• [Requirement] Could you carry on the explainer about 404 Not Found errors below, picking up right after its last sentence?

• [Text passage]
HTTP Errors

What Is a 404 Not Found Error?

What Is a 404 Not Found Error? — conceptual illustration
On this page

HTTP 404 Not Found is the server's way of saying "I understood your request, but there is nothing at this address." The server is working fine - it just has no page, file, or data at the URL you asked for. On the normal web a 404 is straightforward: the page is gone or never existed. In scraping it is trickier: some anti-bot systems (tools that detect and block automated traffic) send a fake 404 to hide the fact they are blocking you, and JavaScript-heavy sites can show a 404-looking page that is actually fine once the browser runs its scripts.

Quick facts

Status family4xx — client error
Honest meaningURL does not exist on this server
Suspicious meaningAnti-bot system returning 404 instead of 403 to obscure the block
Retry safe?Usually no — but worth trying with a different IP or fingerprint if you suspect cloaking
Detection trickCompare response from a browser vs your scraper; if browser works, it is a block

When 404 is honest

Most 404s are real: a typo in the URL, a product that has been delisted, an old article taken down, or a path that never existed. When this happens, record the 404, mark the URL as dead in your work queue, and move on. Repeatedly hitting a dead URL just wastes requests and pushes the target site's rate limiter (the system that throttles clients sending too many requests) to flag your IP.

• [Dataset excerpt]
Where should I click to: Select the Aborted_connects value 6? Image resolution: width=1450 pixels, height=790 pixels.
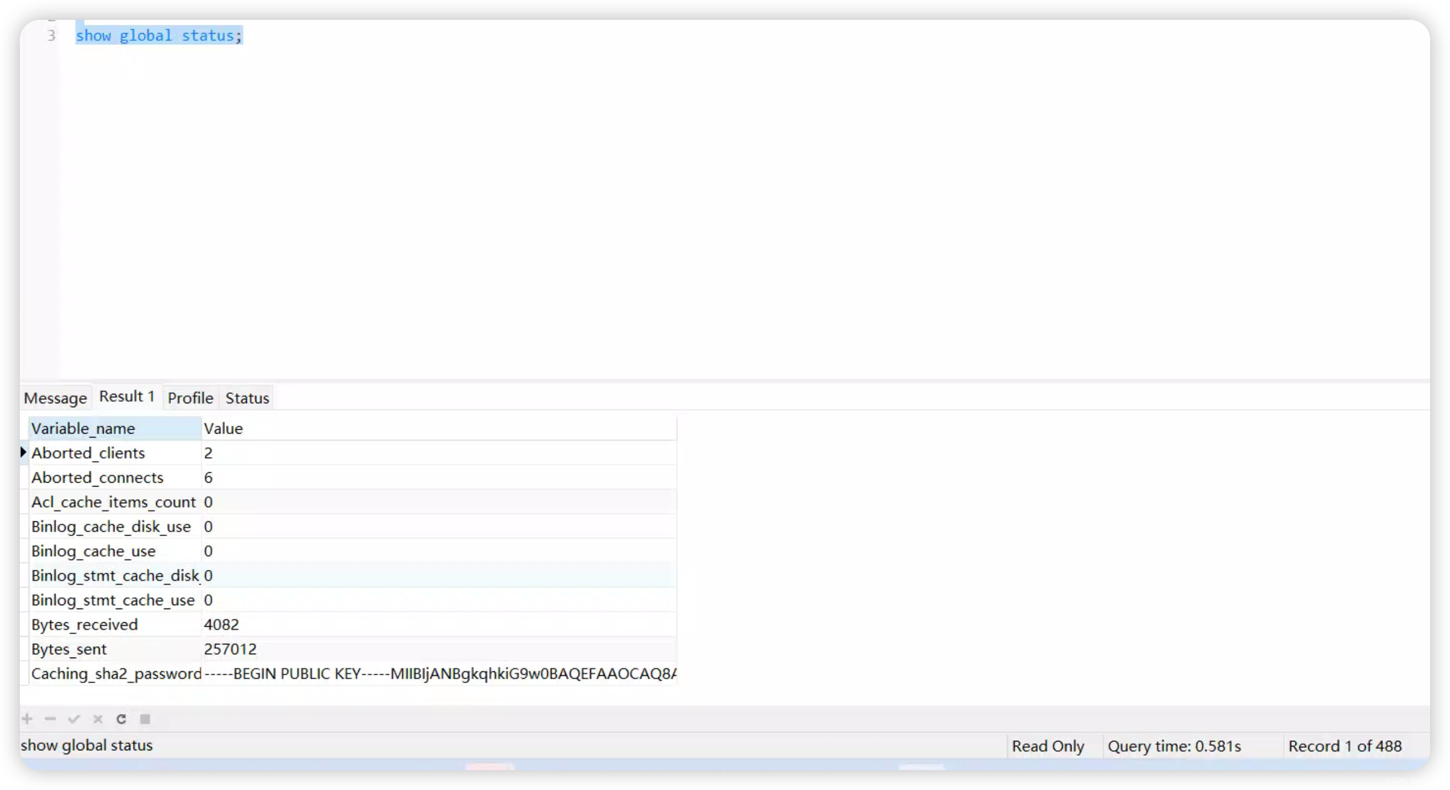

• [Reply]
When 404 is a block

Some anti-bot stacks deliberately return 404 to scrapers instead of 403, on the theory that "page not found" is less useful to you than "you are blocked" - it gives you less to react to. Cloudflare, DataDome, and a handful of in-house systems do this. The giveaway: the page loads fine in a real browser on your machine but consistently 404s from your scraper. The fix is the same as for any block - a cleaner IP reputation, a more realistic browser fingerprint (the set of signals that make your traffic look like a normal browser), and a slower request rate.

When 404 is a rendering problem

Single-page apps (sites that load one HTML page and then build every view with JavaScript) often serve the same 404-shaped HTML shell for every URL, with the real content filled in by the browser after a follow-up fetch. If you scrape the raw HTML you see "404" or an empty body; if you actually run the JavaScript, the page loads normally. The clue is a mismatched content-type or a near-empty response body - switch to a JS-rendering API (one that runs the page's scripts for you) or grab the underlying XHR endpoint (the background data request the page makes) directly.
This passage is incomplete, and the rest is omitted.